- Recorded data:

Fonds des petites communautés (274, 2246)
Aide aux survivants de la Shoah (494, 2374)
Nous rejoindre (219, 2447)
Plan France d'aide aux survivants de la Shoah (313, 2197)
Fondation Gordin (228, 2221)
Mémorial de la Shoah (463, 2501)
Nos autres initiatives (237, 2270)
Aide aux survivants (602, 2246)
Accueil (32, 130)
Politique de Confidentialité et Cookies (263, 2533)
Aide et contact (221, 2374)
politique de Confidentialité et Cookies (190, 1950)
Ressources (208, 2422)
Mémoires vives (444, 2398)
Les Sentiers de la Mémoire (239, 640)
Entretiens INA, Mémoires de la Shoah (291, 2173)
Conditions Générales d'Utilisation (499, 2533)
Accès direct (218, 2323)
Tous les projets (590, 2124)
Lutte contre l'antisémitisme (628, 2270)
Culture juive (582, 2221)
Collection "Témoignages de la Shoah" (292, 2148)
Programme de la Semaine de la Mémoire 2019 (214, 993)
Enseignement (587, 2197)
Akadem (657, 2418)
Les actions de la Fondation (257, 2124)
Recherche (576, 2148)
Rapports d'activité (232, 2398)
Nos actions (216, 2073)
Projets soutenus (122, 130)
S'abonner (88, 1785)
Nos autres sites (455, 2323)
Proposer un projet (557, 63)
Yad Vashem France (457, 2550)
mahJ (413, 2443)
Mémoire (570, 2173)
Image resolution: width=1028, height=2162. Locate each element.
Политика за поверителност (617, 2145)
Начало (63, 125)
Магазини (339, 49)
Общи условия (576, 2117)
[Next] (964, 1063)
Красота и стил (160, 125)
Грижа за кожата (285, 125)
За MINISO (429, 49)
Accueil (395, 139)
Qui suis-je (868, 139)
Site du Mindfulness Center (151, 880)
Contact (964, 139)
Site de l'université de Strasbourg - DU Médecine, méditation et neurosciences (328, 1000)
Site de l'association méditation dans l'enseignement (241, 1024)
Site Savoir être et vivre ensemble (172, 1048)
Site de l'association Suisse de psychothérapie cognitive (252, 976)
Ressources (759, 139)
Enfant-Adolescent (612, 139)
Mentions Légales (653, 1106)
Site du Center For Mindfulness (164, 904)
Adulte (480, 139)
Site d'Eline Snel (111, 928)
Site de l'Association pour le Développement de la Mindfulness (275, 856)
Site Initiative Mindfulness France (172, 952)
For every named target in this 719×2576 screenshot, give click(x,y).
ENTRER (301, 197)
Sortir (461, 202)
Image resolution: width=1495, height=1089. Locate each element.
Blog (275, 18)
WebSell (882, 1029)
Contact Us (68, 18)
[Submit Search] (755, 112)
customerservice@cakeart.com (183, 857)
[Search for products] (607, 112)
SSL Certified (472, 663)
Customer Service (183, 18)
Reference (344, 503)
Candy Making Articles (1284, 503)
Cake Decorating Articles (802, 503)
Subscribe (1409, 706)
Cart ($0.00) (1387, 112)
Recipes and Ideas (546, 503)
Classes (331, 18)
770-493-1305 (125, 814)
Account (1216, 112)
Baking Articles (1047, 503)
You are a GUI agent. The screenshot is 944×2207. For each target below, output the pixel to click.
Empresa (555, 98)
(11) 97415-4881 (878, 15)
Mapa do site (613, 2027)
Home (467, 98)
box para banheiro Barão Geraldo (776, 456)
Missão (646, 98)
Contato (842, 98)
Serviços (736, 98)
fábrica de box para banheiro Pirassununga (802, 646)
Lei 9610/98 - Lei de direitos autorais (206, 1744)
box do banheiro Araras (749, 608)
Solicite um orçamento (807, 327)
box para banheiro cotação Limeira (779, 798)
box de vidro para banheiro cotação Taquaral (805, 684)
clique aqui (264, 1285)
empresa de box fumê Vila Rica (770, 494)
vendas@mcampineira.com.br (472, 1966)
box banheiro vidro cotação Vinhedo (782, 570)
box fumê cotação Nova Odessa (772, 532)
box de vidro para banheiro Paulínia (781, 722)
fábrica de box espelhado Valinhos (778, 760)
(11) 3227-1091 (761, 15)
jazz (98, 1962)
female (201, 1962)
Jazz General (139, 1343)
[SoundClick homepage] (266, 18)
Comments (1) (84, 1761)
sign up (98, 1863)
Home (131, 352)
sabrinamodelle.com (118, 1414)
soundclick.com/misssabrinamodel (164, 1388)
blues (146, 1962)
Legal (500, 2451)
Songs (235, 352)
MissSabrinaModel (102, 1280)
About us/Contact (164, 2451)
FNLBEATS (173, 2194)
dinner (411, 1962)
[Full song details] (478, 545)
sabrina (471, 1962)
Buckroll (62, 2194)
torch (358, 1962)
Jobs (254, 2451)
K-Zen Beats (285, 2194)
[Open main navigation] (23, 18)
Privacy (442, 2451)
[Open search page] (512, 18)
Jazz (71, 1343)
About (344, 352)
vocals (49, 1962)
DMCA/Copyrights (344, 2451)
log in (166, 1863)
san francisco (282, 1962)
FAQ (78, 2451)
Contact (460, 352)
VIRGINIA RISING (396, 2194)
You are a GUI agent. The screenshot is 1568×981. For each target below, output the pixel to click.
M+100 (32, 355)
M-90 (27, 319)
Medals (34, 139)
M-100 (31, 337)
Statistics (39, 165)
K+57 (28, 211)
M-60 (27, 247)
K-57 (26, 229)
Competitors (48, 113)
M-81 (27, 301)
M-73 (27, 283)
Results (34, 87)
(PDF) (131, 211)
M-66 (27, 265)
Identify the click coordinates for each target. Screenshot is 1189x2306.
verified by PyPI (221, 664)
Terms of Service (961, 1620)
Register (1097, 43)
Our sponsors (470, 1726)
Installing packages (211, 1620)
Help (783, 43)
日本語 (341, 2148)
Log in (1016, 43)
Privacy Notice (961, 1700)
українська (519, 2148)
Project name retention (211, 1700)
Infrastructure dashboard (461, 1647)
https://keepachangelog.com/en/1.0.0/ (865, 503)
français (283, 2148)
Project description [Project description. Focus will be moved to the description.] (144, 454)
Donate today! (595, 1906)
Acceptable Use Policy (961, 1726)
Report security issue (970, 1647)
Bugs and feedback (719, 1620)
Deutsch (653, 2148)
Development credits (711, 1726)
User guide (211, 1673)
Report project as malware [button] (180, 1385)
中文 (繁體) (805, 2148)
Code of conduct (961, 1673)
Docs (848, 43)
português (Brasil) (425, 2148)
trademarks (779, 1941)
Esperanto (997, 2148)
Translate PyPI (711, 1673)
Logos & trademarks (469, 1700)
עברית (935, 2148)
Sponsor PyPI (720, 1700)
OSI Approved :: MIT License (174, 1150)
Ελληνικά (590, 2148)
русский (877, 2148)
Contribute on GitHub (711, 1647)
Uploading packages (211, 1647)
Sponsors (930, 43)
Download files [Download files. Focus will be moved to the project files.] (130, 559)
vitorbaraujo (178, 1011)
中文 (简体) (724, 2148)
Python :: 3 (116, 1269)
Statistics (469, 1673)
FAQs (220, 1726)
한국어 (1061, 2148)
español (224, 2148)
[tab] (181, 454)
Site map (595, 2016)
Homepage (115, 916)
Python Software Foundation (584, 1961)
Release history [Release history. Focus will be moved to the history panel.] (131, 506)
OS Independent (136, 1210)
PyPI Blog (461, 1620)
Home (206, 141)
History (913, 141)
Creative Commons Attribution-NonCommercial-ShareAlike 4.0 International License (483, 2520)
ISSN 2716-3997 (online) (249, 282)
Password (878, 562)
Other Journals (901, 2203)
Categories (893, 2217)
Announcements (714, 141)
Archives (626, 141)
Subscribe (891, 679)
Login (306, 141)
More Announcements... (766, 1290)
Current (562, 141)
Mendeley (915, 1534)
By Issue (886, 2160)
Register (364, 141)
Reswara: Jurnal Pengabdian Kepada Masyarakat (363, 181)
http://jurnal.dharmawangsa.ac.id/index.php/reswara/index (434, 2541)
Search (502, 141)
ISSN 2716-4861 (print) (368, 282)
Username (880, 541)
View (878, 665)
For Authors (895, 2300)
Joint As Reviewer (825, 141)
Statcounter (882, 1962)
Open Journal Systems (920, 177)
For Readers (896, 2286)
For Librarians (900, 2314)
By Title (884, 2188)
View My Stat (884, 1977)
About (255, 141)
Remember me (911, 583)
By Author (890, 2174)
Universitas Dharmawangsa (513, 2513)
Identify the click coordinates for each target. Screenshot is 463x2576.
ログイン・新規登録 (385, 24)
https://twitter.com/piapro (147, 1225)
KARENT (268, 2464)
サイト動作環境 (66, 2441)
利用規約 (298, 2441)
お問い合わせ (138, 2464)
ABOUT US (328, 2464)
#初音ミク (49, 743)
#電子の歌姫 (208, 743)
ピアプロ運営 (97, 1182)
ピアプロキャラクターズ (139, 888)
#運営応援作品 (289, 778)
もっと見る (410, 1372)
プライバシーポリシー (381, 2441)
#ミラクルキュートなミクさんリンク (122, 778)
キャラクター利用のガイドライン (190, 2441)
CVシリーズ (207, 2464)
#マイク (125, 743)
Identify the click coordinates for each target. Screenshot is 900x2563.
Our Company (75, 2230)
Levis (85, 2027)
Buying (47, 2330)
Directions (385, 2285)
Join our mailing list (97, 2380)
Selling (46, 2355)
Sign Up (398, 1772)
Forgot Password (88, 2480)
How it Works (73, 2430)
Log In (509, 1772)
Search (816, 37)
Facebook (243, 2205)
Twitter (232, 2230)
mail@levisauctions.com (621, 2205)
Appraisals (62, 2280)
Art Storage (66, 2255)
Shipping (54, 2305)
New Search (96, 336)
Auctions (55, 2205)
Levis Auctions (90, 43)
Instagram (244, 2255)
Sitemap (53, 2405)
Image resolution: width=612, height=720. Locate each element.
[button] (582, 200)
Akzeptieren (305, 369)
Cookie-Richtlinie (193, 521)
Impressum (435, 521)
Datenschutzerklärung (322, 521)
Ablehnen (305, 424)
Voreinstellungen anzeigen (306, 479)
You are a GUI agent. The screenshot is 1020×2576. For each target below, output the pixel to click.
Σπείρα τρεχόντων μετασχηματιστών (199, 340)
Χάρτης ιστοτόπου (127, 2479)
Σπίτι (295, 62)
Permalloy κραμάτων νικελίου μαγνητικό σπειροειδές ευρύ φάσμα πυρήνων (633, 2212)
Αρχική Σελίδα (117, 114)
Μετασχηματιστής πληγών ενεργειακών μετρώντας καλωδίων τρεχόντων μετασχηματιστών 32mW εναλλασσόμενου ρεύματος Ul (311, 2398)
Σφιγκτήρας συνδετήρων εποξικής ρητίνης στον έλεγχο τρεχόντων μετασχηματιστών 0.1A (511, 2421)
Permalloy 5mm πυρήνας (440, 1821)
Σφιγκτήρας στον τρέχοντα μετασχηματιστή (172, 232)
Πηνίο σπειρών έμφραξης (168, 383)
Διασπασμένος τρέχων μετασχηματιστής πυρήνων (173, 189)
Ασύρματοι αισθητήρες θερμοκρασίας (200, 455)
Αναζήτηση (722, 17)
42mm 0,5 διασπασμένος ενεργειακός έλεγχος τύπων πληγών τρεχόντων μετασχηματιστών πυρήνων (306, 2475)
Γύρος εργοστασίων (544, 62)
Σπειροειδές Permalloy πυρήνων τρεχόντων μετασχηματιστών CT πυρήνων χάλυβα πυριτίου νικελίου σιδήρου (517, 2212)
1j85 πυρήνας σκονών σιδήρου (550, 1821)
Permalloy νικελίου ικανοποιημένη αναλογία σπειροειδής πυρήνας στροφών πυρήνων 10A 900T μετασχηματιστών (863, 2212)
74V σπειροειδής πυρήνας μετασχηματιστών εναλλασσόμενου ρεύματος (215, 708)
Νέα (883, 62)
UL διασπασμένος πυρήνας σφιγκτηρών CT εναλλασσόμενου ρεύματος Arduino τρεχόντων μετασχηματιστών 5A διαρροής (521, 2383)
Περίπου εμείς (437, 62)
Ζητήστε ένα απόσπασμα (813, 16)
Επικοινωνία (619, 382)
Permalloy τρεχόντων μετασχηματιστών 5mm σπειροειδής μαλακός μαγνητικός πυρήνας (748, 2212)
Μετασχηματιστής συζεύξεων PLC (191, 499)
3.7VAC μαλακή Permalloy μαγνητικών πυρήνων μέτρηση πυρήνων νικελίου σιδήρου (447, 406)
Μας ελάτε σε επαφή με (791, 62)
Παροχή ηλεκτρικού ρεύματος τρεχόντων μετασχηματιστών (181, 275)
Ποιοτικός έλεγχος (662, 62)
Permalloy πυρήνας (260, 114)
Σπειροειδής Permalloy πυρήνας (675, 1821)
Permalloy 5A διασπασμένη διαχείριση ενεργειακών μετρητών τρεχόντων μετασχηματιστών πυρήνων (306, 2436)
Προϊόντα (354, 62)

- Your task: Starting with the line that contains "customerservice@cakeart.com (183, 857)" and going on through the line that contains "Serviços (736, 98)", write out every line of the data again, and scale only the coordinate pair at the end of each line by 0.35, rounding to whole numbers with halves rounded up. Leave all other lines and numbers as they are.

- Expected output:
customerservice@cakeart.com (64, 300)
[Search for products] (212, 39)
SSL Certified (165, 232)
Customer Service (64, 6)
Reference (120, 176)
Candy Making Articles (449, 176)
Cake Decorating Articles (281, 176)
Subscribe (493, 247)
Cart ($0.00) (485, 39)
Recipes and Ideas (191, 176)
Classes (116, 6)
770-493-1305 (44, 285)
Account (426, 39)
Baking Articles (366, 176)
You are a GUI agent. The screenshot is 944×2207. For each target below, output the pixel to click.
Empresa (194, 34)
(11) 97415-4881 (307, 5)
Mapa do site (215, 709)
Home (163, 34)
box para banheiro Barão Geraldo (272, 160)
Missão (226, 34)
Contato (295, 34)
Serviços (258, 34)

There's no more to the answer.